Gironde : ces cadres ukrainiennes apprennent le français pour travailler en France au plus vite

« Malheureusement on ne peut pas aider notre…

« Malheureusement on ne peut pas aider notre pays. Alors on veut au moins être utiles en France, et pour cela il faut apprendre le français très vite », raconte Alona, 43 ans, directrice marketing. Bien sûr elles rêvent de pouvoir de nouveau exercer leur profession, mais sont conscientes du travail encore nécessaire. « Certains métiers ont un vocabulaire spécifique », estime Helena, urologue.

En attendant elles sont prêtes à exercer d’autres postes, notamment dans la restauration ou l’aide à la personne comme Helena qui cherche un emploi en soirée ou de nuit avec des personnes âgées, pour continuer ses cours de français en journée. En plus des cours gratuits, elle suit une formation intensive, toujours à l’Alliance française. Ala, comme d’autres, s’est inscrite à Pôle emploi.

Ancienne directrice de l’Alliance française à Zaporijia

Au tableau, Nadia Goltvyanytsya est une enseignante de choix. Elle a quitté sa terre au début de la guerre avec ses deux enfants. Titulaire d’un doctorat, maître de conférences, directrice de l’Alliance française à Zaporijia (1), elle a logiquement proposé ses services à l’antenne de Bordeaux. « Évidemment on a tout de suite accepté, raconte le président de l’établissement Jacques Delmoly. Nous venions de proposer un partenariat à Médecins du monde, spécialisés dans l’accueil de réfugiés. La première étape importante c’est apprendre le français, notre cœur de métier. Nous avons conçu des cours suffisamment intenses mais compatibles avec les vies de mères, quatre heures par semaine. »

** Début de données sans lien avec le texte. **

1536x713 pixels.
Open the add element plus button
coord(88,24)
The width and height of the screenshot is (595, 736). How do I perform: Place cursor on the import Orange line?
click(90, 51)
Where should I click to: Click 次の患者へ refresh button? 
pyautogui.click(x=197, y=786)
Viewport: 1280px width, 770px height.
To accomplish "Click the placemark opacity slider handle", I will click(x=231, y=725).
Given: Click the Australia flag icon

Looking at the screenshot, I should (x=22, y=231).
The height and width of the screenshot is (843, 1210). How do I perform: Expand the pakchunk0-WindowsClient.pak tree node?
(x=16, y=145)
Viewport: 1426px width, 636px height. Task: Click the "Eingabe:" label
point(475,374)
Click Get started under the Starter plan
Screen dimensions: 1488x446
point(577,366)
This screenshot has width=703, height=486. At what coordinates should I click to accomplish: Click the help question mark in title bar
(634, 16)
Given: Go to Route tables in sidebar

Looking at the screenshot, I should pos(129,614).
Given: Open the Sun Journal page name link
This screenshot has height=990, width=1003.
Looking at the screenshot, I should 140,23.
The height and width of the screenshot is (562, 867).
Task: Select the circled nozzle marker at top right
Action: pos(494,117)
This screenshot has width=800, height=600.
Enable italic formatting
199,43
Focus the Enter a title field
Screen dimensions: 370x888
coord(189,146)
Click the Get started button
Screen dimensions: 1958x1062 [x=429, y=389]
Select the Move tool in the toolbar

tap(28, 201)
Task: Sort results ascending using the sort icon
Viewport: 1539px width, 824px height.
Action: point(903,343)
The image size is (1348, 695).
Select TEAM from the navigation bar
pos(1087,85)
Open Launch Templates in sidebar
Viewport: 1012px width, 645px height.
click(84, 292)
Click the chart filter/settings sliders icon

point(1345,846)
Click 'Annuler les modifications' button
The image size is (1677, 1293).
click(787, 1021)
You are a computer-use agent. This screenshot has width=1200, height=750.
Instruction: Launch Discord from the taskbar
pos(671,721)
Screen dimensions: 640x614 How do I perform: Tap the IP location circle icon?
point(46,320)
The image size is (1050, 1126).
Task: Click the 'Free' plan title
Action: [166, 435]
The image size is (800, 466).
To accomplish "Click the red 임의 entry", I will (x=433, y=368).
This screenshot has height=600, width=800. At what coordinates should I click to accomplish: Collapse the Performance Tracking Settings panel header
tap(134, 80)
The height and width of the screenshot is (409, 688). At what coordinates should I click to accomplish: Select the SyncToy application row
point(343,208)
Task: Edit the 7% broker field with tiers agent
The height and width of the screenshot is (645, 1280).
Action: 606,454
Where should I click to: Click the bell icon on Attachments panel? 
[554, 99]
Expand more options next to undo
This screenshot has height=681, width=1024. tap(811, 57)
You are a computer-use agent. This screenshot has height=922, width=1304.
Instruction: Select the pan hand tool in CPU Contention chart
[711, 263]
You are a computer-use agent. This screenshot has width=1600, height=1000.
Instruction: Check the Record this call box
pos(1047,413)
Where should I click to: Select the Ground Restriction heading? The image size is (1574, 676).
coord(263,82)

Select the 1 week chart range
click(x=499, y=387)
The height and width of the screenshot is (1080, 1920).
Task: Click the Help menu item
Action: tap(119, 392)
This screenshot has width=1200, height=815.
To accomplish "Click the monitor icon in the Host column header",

Nadia, l’enseignante, a elle-même fui son pays avec ses deux enfants. Elle était la directrice d’une des six antennes de l’Alliance française en Ukraine, à Zaporijia.

Nadia, l’enseignante, a elle-même fui son pays avec ses deux enfants. Elle était la directrice d’une des six antennes de l’Alliance française en Ukraine, à Zaporijia.

Guillaume Bonnaud / « SUD OUEST »

Censés durer un mois, les cours sont prolongés d’autant, grâce à un financement du ministère de la Culture. De quoi permettre au groupe « très motivé » selon leur enseignante, de poursuivre ses efforts. « Je leur apprends surtout la construction des phrases en français, très différente de l’ukrainien qui a des déclinaisons. Le vocabulaire, lui, vient tout seul. »

Cherche familles d’accueil

L’Alliance française à Bordeaux forme 2 000 personnes chaque année, 3 000 avec les étudiants étrangers de Kedge. Jeunes, retraités, diplomates, issus de 116 nationalités, tous ont à cœur d’apprendre notre langue, en général pour des cours de trois semaines à deux mois.
Beaucoup cherchent une immersion. L’Alliance française leur propose des familles d’accueil pour des demi-pensions (petit-déjeuner et dîner), moyennant 30 euros par jour. Elle en comptait environ 200 avant le Covid, seulement la moitié désormais. À l’approche de l’été et d’une vague de nouveaux élèves, elle lance un appel aux volontaires qui résident dans un rayon de 30 minutes de la ville en transports en commun.